--- start ---
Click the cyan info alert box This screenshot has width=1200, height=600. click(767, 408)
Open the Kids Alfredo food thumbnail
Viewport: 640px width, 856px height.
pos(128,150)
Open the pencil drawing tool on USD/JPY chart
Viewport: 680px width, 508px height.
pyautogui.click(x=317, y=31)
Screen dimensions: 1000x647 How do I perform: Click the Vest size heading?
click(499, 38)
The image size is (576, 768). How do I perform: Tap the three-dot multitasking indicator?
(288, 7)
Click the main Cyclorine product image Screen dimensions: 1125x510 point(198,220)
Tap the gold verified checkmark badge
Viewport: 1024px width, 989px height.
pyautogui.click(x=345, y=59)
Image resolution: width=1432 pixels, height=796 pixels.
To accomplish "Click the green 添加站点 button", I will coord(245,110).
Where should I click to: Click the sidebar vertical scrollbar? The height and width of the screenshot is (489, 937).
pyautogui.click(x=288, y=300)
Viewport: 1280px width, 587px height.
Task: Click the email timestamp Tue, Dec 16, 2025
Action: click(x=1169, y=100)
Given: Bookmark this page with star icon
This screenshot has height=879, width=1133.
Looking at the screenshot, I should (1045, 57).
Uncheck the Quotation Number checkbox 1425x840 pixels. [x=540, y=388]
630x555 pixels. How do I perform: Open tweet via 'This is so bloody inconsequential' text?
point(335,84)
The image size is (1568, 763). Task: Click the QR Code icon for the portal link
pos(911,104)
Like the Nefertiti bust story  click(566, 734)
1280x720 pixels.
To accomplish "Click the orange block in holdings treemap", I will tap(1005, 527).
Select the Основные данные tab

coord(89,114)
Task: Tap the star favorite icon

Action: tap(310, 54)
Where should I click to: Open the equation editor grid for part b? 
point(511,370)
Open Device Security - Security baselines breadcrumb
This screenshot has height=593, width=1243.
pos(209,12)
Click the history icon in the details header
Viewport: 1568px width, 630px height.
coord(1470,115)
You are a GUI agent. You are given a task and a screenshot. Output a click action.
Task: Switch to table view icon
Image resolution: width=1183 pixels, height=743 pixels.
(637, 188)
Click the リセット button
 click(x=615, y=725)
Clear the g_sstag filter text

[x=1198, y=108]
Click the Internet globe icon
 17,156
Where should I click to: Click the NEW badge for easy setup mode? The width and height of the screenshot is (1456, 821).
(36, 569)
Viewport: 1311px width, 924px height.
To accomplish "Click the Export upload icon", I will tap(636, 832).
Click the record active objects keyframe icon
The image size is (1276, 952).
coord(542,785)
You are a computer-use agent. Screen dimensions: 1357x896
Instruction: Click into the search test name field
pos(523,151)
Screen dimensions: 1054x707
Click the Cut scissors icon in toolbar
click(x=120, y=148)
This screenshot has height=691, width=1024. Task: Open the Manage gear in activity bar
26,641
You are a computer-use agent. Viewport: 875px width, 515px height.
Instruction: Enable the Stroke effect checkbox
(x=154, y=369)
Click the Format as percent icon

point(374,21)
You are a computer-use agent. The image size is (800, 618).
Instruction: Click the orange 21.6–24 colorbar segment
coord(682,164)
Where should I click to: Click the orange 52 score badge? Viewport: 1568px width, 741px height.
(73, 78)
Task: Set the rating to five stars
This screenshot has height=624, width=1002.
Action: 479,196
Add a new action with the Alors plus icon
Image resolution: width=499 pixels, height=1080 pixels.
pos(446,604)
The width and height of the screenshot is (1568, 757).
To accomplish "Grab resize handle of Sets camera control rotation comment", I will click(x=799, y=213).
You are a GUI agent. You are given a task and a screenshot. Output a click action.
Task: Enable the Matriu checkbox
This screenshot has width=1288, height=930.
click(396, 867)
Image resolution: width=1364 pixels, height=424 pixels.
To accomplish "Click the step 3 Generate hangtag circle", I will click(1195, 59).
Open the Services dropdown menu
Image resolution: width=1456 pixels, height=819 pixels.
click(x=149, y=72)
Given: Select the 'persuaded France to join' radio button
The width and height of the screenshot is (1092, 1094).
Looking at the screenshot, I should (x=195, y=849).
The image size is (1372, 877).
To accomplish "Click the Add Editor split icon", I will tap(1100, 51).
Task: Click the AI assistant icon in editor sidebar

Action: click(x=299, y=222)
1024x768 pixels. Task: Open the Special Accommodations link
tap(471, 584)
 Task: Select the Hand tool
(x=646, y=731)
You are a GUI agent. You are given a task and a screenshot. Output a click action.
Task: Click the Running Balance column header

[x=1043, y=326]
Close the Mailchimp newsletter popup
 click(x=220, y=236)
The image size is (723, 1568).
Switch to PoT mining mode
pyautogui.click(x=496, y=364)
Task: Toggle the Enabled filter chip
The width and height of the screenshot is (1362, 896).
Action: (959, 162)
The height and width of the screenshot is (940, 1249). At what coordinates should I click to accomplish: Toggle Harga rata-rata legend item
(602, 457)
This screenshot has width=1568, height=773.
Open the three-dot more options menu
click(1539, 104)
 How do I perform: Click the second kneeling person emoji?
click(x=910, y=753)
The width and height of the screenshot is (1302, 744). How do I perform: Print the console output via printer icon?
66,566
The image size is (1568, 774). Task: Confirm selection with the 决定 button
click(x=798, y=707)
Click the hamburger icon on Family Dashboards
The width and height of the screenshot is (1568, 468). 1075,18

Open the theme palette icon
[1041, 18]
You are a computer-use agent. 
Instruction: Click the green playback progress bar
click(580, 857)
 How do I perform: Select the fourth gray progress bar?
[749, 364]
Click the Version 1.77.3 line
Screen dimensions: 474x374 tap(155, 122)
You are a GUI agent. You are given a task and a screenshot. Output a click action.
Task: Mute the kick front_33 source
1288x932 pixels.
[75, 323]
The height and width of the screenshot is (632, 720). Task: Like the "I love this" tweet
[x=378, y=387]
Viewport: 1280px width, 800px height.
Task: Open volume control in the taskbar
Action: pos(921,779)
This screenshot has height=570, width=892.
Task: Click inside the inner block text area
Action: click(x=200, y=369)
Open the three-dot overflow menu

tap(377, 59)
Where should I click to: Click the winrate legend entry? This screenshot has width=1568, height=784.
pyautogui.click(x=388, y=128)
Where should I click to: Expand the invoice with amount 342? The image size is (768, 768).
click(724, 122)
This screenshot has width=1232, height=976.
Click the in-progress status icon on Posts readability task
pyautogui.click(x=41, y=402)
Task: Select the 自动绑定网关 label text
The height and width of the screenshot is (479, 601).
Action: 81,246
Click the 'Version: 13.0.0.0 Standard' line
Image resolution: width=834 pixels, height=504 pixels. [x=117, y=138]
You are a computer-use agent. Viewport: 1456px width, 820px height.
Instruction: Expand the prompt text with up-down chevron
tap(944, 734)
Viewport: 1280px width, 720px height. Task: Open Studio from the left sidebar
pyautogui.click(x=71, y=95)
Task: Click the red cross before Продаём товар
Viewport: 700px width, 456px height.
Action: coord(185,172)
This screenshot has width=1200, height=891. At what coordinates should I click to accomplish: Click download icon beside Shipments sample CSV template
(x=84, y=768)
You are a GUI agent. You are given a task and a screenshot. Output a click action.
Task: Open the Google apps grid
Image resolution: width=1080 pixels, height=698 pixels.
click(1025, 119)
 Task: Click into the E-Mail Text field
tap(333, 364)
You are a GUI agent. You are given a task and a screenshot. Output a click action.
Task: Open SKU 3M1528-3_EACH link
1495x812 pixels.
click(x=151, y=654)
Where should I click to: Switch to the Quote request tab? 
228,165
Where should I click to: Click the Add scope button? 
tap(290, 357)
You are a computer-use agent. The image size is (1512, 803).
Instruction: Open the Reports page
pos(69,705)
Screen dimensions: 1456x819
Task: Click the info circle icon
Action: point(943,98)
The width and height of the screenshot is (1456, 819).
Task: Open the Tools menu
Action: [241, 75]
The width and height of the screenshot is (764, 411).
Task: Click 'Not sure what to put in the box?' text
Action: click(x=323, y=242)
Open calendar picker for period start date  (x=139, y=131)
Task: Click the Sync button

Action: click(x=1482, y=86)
--- end ---
__BRIEF__
List every line above that contains the string "what", matching case exactly.

__REPLY__
The height and width of the screenshot is (940, 1249). At what coordinates should I click to accomplish: Toggle Harga rata-rata legend item
This screenshot has width=1200, height=891. At what coordinates should I click to accomplish: Click download icon beside Shipments sample CSV template
Task: Click 'Not sure what to put in the box?' text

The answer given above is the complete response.